2018年春、温泉街・箱根にブックホテルが誕生する。しかも運営するのは書籍流通大手の日販だというのだから、本好きであれば気にならないわけがない。あえて今ホテル事業に参入するのは、どのような理念があってのことなのだろうか。

書籍流通大手の日販は、関東屈指の温泉街・箱根にブックホテル「箱根本箱」をオープンすると発表した。ホテル全体を書斎に見立てた建物となる予定で、新刊・古書を合わせて2万冊が置かれるという。立地は箱根温泉のなかでも別荘や保養地の多い強羅温泉エリアで、開業は2018年春となる。

箱根本箱のコンセプトは「本に囲まれて暮らすように滞在する」こと。活字離れが叫ばれるようになって久しい昨今だが、日販ではこの原因のひとつとして「本との出会いの少なさ」を挙げている。ブックホテルという形態は、「本との出会い」の新しい形を創出する施策だといえるだろう。

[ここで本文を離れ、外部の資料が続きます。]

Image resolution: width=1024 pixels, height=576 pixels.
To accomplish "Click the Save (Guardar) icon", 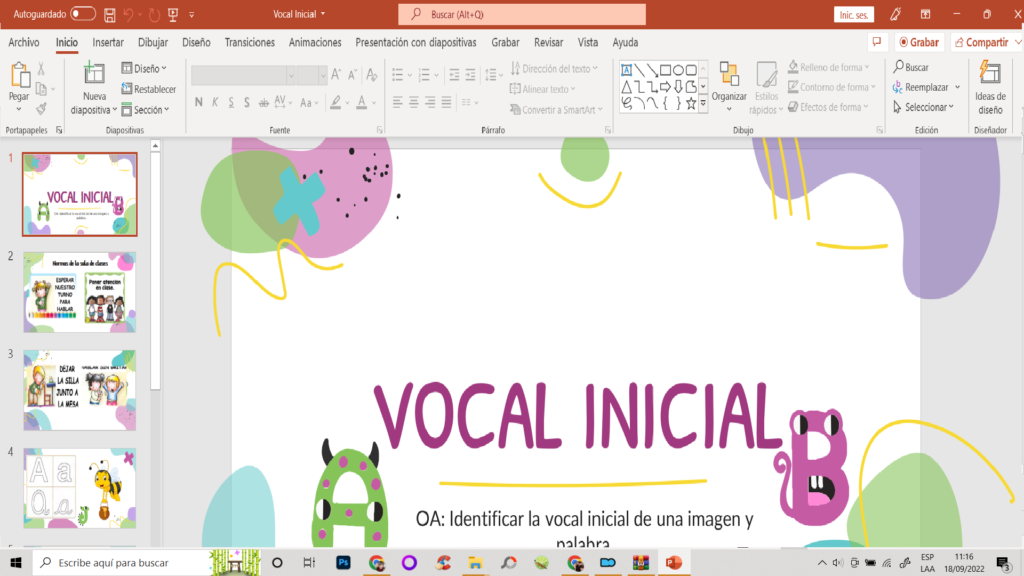I will [x=111, y=14].
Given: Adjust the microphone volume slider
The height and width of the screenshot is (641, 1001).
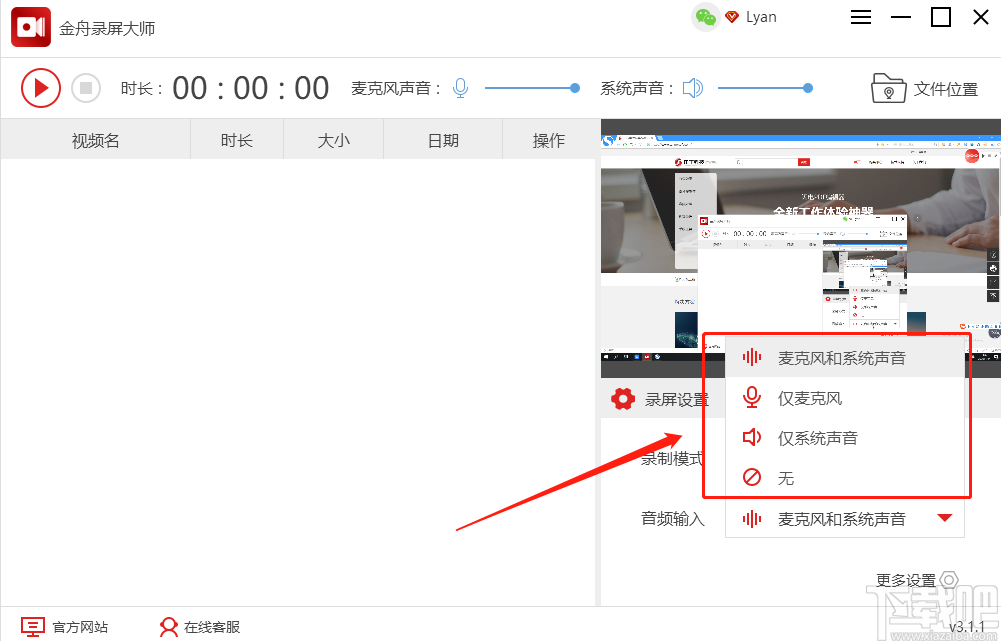Looking at the screenshot, I should [574, 88].
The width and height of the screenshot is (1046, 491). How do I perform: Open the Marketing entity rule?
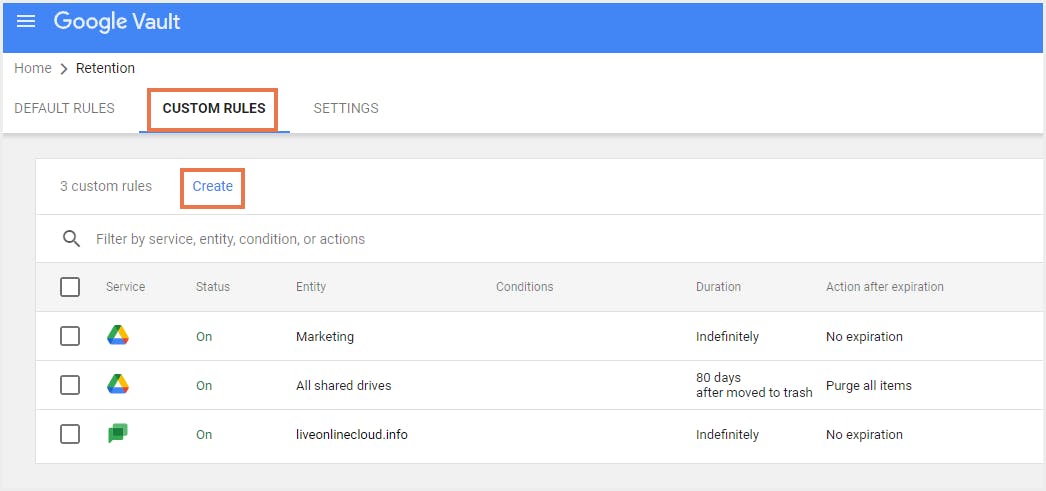tap(325, 337)
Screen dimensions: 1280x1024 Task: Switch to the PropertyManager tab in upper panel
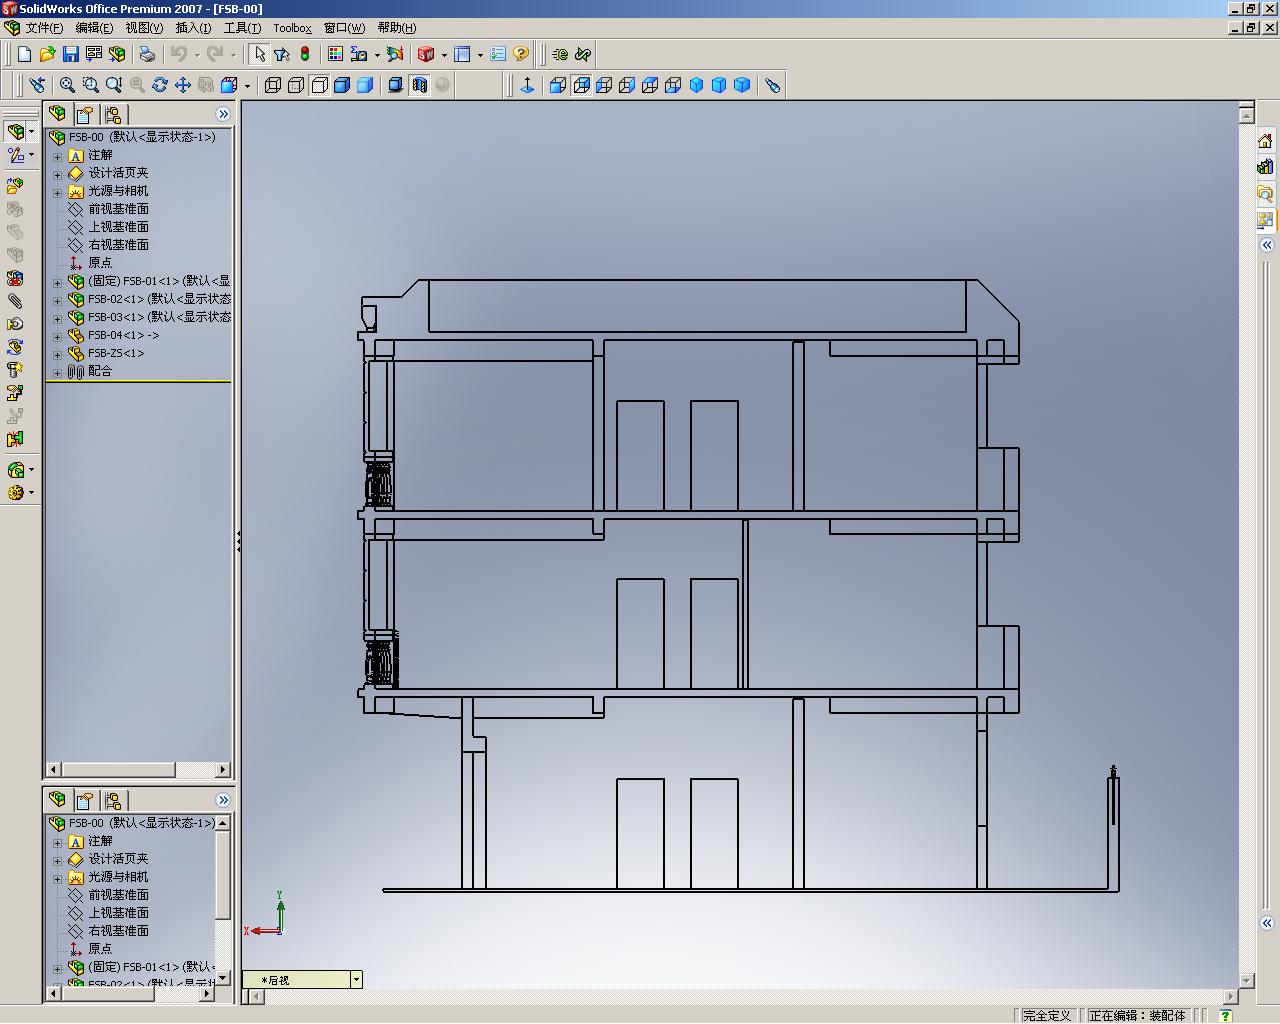point(85,114)
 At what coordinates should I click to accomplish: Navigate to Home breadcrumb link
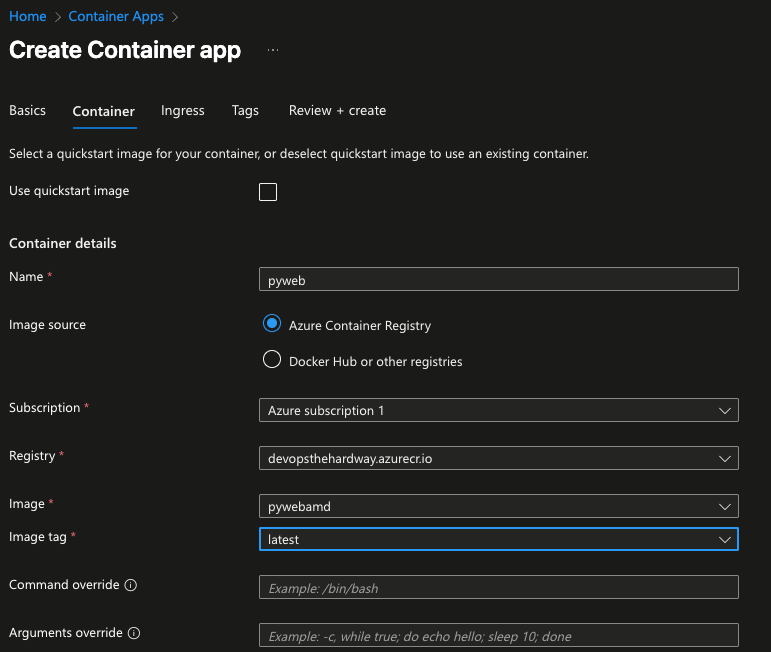coord(28,17)
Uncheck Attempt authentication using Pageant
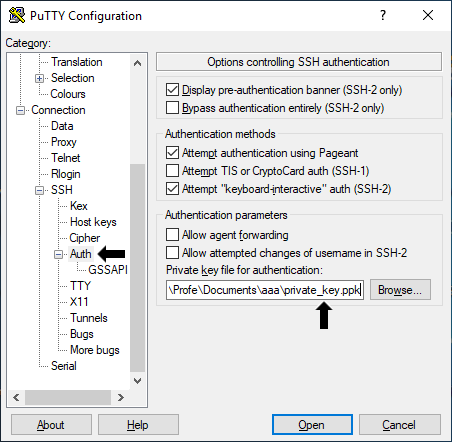The width and height of the screenshot is (452, 442). click(172, 153)
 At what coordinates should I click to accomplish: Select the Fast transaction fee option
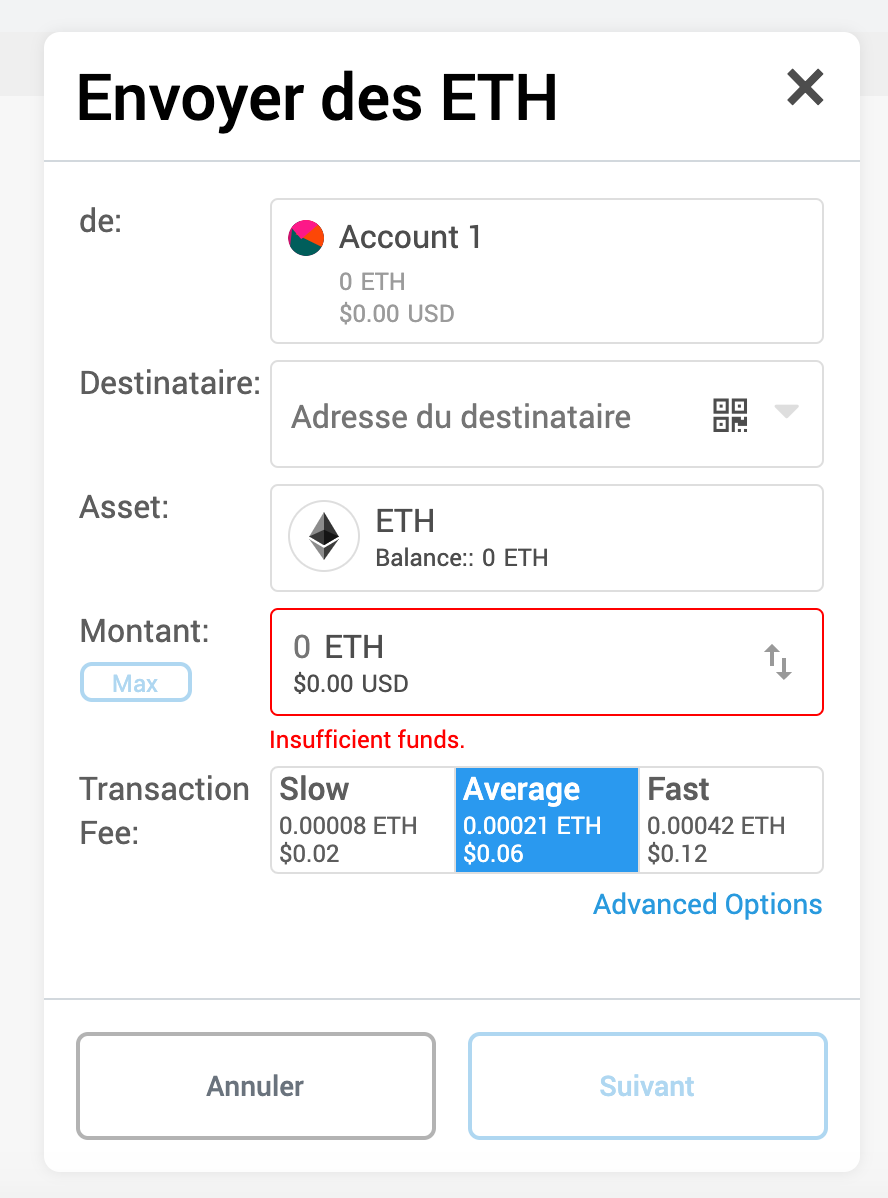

ホテルは日販保有の保養所を全面リノベーションするもので、客室数は19室、そのうち18室には温泉露天風呂がつく。施設内にはレストラン、カフェやコワーキングスペースも設けられ、日帰りでの利用も可能だ。置かれる書籍のセレクトは、日販グループのブックディレクションブランドであるYOURS BOOK STOREが担当する。

温泉好きから建築ファン、さらにノマドワーカーからサブカルクソ野郎までをカバーしようというコンセプトは若干詰め込みすぎな気がしなくもないが、「本+リノベ+宿泊施設」というアプローチはたしかに近年のブームではある。日販ならではの強みを最大限に生かすことができれば、本好きにとって魅力的な施設となることは確実だ。あとは、ブックディレクションのセンス次第といったところだろうか。続報を待ちたい。